Your agent needs a small RDM integration layer that:

  • Authenticates against Reltio (e.g., client credentials).
  • Exposes simple functions the agent can call, such as:
    • getLookupValues(lookupType, codes)
    • upsertLookupValues(lookupType, values[])
    • deactivateMissingValues(lookupType, fileCodes) (optional)

Within the agent’s orchestration logic:

  1. Fetch existing values so you can distinguish between updates and inserts.
  2. Build upsert lists per batch.
  3. Send the batch, log responses, and accumulate statistics.

From the agent’s perspective, this can be described as a set of “tools”:

  • tool.rdm.previewChanges – show what would change, with a dry‑run flag.
  • tool.rdm.applyChanges – actually perform upserts.
  • tool.rdm.exportLookup – export current values if you want to show a before/after.

This separation lets you offer users both “Preview” and “Apply” flows using the same building blocks.


Step 8: Design the Conversation Flow in AgentFlow

The agent shouldn’t just silently process; it should communicate:

  1. Initial understanding
    • “I’ve detected a CSV file with 3 columns and 500 rows. It looks like Country data. I’m mapping ‘Code’ → code, ‘Country Name’ → name, ‘ISO2’ → sourceCode.”
  2. Optional confirmation
    • For high‑risk domains:
      “Do you want to review and confirm this mapping, or should I proceed?”
  3. Preview of impact
    • “I found 450 existing codes that will be updated and 50 new codes that will be created. No values will be deactivated.”
  4. Execution
    • “Applying batch 1 of 5 (100 rows)... done.”
  5. Final summary
    • “Updated: 450. Created: 50. Failed: 0. You can export the updated lookup for verification.”
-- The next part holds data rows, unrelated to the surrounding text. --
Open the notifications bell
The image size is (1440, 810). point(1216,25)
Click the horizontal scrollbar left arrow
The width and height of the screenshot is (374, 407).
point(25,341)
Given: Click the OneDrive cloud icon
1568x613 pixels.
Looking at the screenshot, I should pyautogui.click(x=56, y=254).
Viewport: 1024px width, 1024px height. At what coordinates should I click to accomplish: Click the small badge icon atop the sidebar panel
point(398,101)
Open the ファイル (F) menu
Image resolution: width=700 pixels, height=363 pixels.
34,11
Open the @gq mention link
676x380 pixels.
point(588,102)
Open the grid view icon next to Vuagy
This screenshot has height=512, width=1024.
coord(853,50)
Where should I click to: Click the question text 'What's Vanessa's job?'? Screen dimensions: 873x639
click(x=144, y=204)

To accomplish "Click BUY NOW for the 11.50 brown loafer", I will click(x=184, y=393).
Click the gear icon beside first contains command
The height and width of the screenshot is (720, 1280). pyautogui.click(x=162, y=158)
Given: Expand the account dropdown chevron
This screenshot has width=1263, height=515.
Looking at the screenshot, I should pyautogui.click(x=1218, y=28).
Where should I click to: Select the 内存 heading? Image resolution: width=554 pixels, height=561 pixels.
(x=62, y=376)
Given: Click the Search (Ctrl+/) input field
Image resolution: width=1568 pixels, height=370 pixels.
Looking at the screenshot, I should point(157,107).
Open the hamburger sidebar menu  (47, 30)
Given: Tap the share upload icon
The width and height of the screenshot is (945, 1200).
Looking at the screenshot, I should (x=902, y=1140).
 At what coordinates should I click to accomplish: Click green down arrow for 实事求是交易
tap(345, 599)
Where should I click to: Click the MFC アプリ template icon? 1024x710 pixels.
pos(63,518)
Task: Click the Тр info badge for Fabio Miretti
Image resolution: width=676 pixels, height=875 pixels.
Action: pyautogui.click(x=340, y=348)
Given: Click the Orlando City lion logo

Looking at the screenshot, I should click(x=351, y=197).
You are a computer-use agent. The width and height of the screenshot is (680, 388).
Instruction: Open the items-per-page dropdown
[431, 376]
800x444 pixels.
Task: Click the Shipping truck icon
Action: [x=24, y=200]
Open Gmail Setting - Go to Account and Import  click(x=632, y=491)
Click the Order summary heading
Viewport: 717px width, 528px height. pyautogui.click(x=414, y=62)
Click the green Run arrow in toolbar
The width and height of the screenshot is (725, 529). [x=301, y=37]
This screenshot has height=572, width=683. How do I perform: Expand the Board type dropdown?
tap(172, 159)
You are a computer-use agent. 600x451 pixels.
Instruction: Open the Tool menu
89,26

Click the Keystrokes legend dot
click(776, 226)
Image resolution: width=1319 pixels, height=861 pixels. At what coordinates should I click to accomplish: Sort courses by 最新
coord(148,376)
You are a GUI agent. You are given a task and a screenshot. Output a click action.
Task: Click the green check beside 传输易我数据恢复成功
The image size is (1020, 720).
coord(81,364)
This conversational structure builds user trust and makes the agent feel like a collaborator rather than a black box.


Step 9: Handle Edge Cases and Governance

Production RDM changes carry risk. Your agent should be opinionated about guardrails:

  • Validation rules
    • Reject rows with missing mandatory fields.
    • Flag duplicate codes in the same upload.
    • Perform basic referential checks (e.g., parent codes exist).
  • Environment handling
    • Run first in a lower environment (dev/QA) and promote patterns to prod.
    • Optionally enforce approvals or change tickets for large updates.
  • Auditability
    • Log who initiated the agent run, what file was used, and the diff applied.
    • Store a snapshot of the input file and generated payload for traceability.

The agent can surface these as part of its final response: “Run ID X, initiated by Y, with Z total changes.”


Step 10: Evolve to a Reusable RDM Agent Template

Once the core design is working, you can turn it into a reusable pattern for multiple RDM domains:

  • Parameterize the lookup type (CountryIndustryProductCategory, etc.).
  • Maintain domain‑specific sample prompts and mappings.
  • Allow configuration of validation rules per domain (e.g., ISO code format for Country).

This lets business teams self‑serve new RDM automation patterns with minimal engineering effort: they basically get a “file‑driven RDM agent factory.”


Example User Story: Country Codes Onboarding

To tie it all together, here is a concrete example:

  1. A data steward downloads a country list from a CRM and adds a few missing markets.
  2. They log into AgentFlow and select the “Update Country RDM” agent.
  3. They upload the CSV and type:
    “Update the Country lookup with this list. Create any missing codes and update names where changed. Do not deactivate any values.”
  4. The agent parses the file, infers mappings, and shows a preview.
  5. The steward accepts and the agent calls the RDM APIs to apply updates.
  6. Within a minute, the lookup is updated, and the steward gets a human‑readable report plus a link to export the new full list.

No mapping configuration, no developer ticket, no custom pipelines—just an agent doing the heavy lifting.